• [DATASET RECORDS]
───
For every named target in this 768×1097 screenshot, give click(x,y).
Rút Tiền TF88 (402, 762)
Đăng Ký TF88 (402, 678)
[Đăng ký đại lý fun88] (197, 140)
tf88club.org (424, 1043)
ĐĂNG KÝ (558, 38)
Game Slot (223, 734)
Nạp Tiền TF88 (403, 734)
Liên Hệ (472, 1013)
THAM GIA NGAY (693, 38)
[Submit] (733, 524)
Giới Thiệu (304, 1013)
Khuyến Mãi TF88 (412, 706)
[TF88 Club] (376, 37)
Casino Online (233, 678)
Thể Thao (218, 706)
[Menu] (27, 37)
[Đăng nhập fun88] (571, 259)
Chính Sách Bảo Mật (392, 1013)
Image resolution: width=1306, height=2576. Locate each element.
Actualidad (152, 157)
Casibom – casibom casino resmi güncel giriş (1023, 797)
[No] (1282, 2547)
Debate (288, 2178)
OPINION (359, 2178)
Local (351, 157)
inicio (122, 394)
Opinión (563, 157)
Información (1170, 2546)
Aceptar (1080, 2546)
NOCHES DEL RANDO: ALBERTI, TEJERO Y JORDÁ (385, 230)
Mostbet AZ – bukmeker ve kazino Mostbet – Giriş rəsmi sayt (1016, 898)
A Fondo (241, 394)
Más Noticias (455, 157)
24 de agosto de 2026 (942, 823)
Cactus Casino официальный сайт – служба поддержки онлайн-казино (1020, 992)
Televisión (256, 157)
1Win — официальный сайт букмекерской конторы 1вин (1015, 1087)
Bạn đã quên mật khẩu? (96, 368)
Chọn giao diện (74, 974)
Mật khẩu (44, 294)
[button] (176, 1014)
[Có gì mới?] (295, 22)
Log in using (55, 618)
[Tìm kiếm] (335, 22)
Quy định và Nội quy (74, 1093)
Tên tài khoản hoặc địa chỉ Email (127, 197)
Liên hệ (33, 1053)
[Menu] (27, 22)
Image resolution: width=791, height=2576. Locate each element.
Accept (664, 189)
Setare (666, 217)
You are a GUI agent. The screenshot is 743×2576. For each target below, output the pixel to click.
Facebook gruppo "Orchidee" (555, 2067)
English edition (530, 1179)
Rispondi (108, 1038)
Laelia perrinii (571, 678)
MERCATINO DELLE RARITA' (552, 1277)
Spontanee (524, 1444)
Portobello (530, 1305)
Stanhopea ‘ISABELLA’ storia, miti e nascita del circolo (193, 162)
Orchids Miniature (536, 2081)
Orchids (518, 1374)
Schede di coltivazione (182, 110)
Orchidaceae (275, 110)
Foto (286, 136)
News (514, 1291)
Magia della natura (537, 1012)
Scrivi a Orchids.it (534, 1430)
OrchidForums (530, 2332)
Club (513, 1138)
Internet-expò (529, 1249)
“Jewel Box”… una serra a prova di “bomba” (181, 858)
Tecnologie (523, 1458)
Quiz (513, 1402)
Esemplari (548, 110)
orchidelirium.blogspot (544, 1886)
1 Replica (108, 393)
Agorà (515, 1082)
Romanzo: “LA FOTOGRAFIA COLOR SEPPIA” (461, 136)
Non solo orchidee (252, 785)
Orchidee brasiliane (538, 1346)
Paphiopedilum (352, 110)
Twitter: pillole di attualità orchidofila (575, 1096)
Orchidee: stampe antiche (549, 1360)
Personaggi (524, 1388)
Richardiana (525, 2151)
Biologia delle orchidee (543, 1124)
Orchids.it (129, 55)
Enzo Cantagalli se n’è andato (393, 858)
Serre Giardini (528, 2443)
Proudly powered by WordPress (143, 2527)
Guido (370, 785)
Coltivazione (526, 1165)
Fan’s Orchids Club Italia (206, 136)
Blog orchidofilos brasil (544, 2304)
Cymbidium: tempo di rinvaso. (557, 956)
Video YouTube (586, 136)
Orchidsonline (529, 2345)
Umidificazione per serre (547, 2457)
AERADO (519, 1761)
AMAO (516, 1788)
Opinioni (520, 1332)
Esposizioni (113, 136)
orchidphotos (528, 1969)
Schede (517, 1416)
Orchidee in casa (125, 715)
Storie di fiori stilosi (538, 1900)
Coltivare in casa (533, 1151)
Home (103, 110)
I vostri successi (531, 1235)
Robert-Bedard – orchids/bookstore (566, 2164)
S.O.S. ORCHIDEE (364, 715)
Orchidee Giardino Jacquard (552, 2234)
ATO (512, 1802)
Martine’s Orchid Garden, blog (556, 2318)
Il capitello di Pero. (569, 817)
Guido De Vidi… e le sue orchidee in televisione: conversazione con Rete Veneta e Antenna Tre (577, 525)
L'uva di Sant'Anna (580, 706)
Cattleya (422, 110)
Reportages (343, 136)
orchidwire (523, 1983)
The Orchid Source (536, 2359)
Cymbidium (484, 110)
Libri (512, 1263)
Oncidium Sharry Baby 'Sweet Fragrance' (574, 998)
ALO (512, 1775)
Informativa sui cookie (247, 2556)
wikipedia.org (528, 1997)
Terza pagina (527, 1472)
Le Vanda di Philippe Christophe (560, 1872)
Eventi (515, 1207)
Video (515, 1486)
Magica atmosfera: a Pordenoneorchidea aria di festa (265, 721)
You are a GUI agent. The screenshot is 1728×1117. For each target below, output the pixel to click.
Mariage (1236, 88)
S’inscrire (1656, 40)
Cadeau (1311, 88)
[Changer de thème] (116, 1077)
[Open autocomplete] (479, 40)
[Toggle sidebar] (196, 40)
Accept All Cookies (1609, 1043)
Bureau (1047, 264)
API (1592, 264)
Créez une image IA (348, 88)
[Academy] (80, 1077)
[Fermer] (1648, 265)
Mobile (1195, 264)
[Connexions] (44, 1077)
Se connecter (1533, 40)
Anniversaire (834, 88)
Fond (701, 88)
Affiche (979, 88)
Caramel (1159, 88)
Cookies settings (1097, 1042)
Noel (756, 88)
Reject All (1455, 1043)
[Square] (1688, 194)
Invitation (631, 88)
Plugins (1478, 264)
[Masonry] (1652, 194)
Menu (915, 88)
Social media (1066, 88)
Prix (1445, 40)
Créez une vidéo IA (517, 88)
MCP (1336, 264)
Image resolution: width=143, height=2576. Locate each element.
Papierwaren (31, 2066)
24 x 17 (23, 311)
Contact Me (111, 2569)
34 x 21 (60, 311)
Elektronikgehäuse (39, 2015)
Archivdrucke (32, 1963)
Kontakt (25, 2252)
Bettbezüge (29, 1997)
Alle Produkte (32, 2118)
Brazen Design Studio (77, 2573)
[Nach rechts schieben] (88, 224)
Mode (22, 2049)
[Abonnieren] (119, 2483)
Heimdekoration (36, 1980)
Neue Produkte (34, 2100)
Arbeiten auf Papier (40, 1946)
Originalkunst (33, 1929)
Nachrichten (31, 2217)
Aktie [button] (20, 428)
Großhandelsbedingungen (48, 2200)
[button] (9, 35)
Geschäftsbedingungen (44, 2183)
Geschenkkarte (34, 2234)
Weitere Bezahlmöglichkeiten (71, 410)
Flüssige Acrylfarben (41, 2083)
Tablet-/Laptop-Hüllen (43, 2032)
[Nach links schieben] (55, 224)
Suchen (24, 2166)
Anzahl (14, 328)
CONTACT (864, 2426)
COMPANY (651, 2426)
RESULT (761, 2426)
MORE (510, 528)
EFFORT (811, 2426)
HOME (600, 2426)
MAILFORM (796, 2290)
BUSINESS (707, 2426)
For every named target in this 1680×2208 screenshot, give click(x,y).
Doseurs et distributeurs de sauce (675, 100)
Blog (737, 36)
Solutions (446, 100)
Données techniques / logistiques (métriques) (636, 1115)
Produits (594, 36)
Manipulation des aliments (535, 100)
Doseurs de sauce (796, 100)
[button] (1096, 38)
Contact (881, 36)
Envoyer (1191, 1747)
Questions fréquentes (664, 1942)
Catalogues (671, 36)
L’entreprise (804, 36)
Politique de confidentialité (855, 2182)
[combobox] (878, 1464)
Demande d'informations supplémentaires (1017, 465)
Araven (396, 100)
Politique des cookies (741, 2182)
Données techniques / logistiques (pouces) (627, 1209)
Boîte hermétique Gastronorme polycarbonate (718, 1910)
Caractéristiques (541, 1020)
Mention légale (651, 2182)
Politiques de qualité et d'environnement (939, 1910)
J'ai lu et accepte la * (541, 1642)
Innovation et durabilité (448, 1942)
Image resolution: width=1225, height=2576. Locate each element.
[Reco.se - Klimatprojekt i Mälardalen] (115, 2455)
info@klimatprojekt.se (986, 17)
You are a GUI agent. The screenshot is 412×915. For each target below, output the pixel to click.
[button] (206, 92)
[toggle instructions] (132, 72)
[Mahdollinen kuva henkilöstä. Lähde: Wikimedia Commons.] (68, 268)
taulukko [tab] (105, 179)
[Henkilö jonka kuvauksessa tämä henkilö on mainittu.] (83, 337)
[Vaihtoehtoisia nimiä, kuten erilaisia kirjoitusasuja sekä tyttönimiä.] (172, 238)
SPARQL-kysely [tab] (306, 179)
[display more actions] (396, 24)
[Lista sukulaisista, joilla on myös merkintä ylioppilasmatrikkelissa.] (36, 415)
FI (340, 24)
───
• [PROBLEM STATEMENT]
In the listing above, locate the line containing "Storie di fiori stilosi (538, 1900)" and the line containing "L'uva di Sant'Anna (580, 706)". Transcribe those two lines and everything between them, exactly as written.

• [ANSWER AREA]
Storie di fiori stilosi (538, 1900)
Coltivare in casa (533, 1151)
Home (103, 110)
I vostri successi (531, 1235)
Robert-Bedard – orchids/bookstore (566, 2164)
S.O.S. ORCHIDEE (364, 715)
Orchidee Giardino Jacquard (552, 2234)
ATO (512, 1802)
Martine’s Orchid Garden, blog (556, 2318)
Il capitello di Pero. (569, 817)
Guido De Vidi… e le sue orchidee in televisione: conversazione con Rete Veneta e Antenna Tre (577, 525)
L'uva di Sant'Anna (580, 706)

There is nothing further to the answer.